Un nuevo ejemplar de la Orphénica Lyra de Fuenllana.

 

Pepe Rey
La Biblioteca de la Real Academia de Bellas Artes de San Fernando (Madrid, C/ Alcalá, 13) ha ampliado recientemente sus fondos con un ejemplar del Libro de música para vihuela, intitulado Orphénica Lyra (Sevilla: Martín de Montesdoca, 1554), de Miguel de Fuenllana.

El impreso se encuentra en un excelente estado de conservación, prácticamente sin señales de uso, con una particularidad que lo singulariza entre todos los libros de vihuela conservados, como señala la ficha del catálogo: «Obra no encuadernada presentada en 23 cuadernillos. Guardada en estuche de piel imitando un libro, hierros dorados en el lomo con el nombre del autor, de la obra y el año.» La ficha añade otro dato de interés: «Donación de Plácido Arango, diciembre 2019.»

Desgraciadamente el donante, conocido empresario y generoso mecenas de varias instituciones culturales, falleció el 17 de febrero de 2020, apenas dos meses después de regalar a la Academia este valioso libro junto a otros impresos musicales de la misma época. Será muy difícil, por tanto, conocer cómo llegó a sus manos el ejemplar.

 

 

 

Sí sabemos, sin embargo, dónde se encontraba el volumen en el siglo XVIII, gracias a la única anotación manuscrita en sus páginas, aún legible con dificultad: Librería de San Benito de Alcántara. Y efectivamente, en un inventario de la biblioteca de ese famoso convento extremeño realizado el 21 de octubre de 1743 figura la anotación «1 Fuenllana de guitarra un tomo».

Pero resulta que en 1835 un Real Decreto suprimió «todos los monasterios de órdenes monacales», salvo algunas excepciones, provocando la exclaustración de los monjes y la dispersión del patrimonio que atesoraban. Desde entonces se pierde el rastro de esta Orphénica Lyra hasta su presente reaparición. 

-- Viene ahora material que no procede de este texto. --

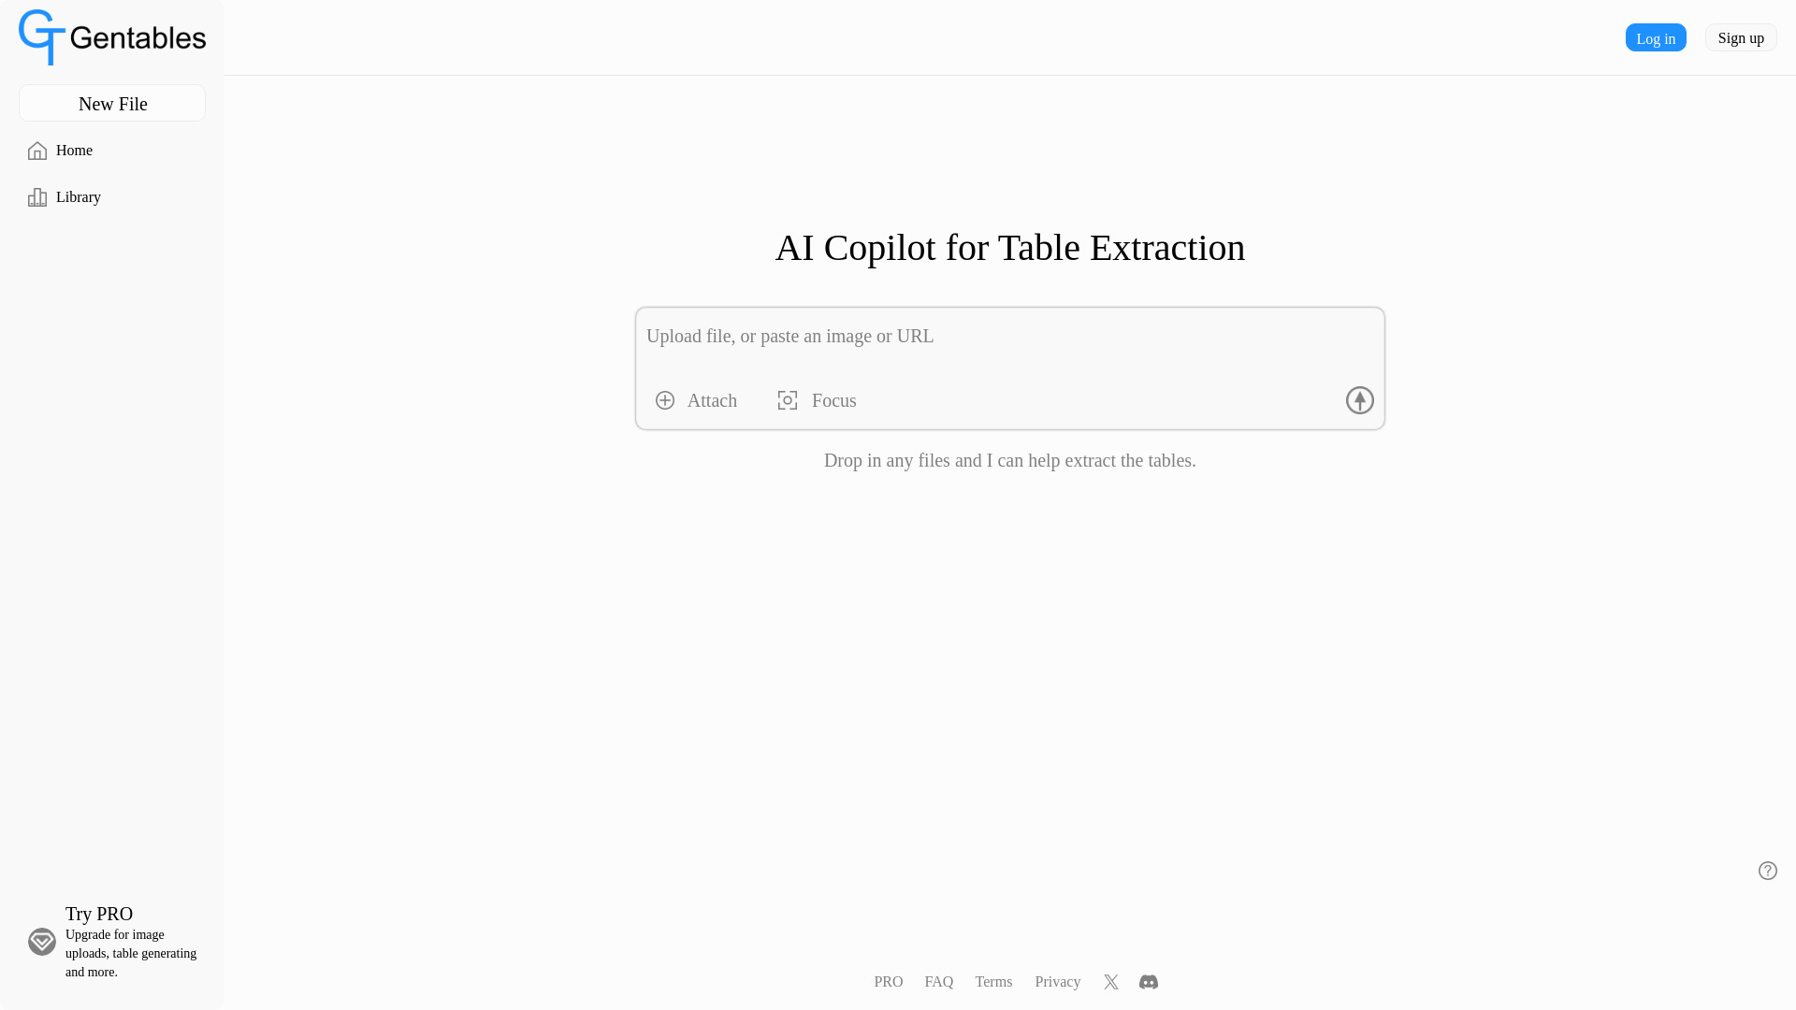The width and height of the screenshot is (1796, 1010).
Task: Click the Sign up button
Action: (1741, 37)
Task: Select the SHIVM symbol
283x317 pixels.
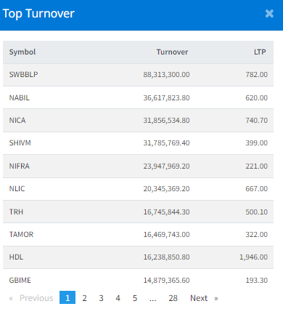Action: (20, 143)
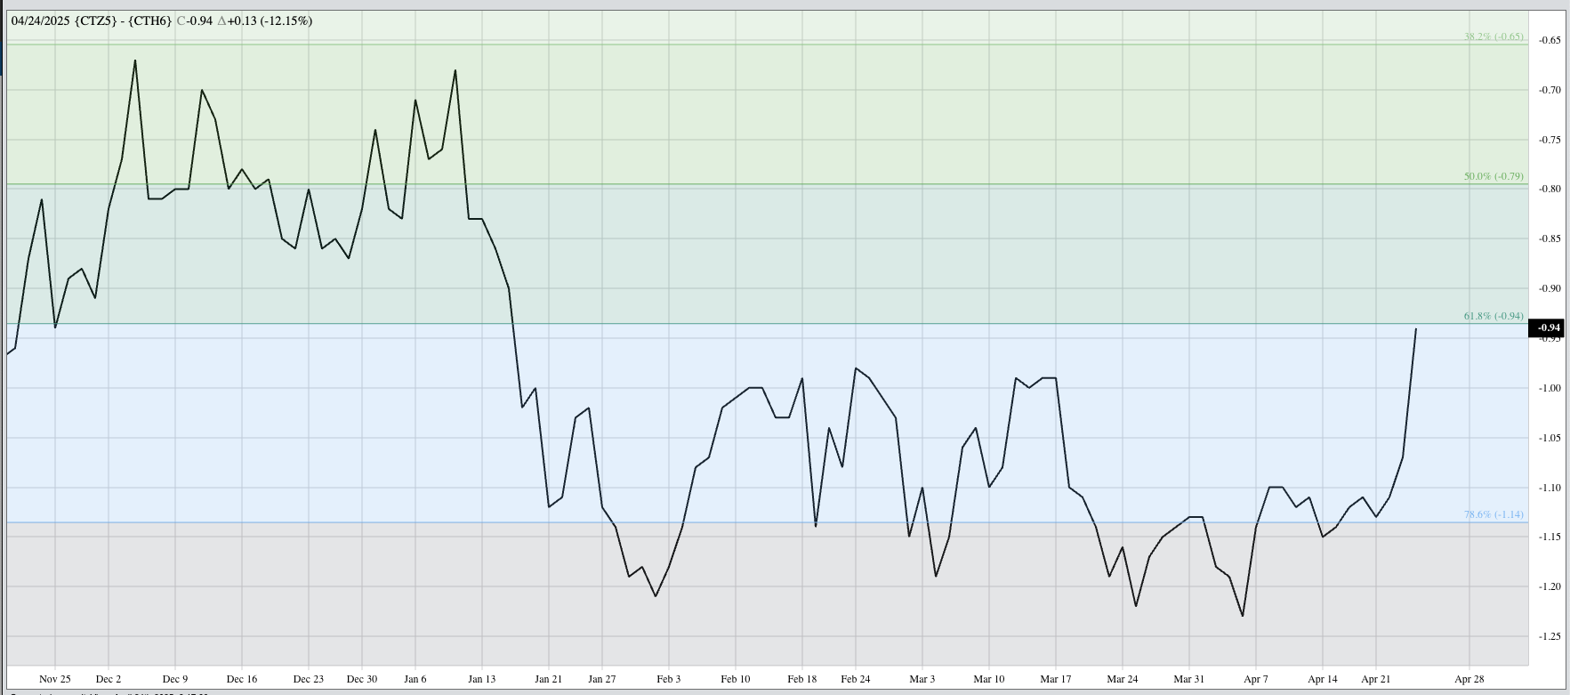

Una última observación. Como es bien sabido desde que Klaus Wagner estudió el asunto en 1982, del taller sevillano de Martín de Montesdoca salieron dos ediciones distintas de la Orphénica Lyra, idénticas en el contenido musical, pero diferentes en los paratextos. La una es legal y consecuencia del contrato firmado con el autor. La otra, con toda probabilidad, parece ser una edición pirata efectuada por el propio impresor, sin conocimiento ni consentimiento del autor, para ganar fraudulentamente un extra.

El ejemplar que motiva esta noticia pertenece a la primera, la legal. De ella se tiraron 1000 copias, de las que hasta ahora solo estaban localizadas seis: Londres (BM), Madrid (BNE), Oxford (Bodleian), París (BNF y Conservatorio) y Wiesbaden (Nassausische LB). Ahora ya son siete, número perfecto y muy vihuelístico.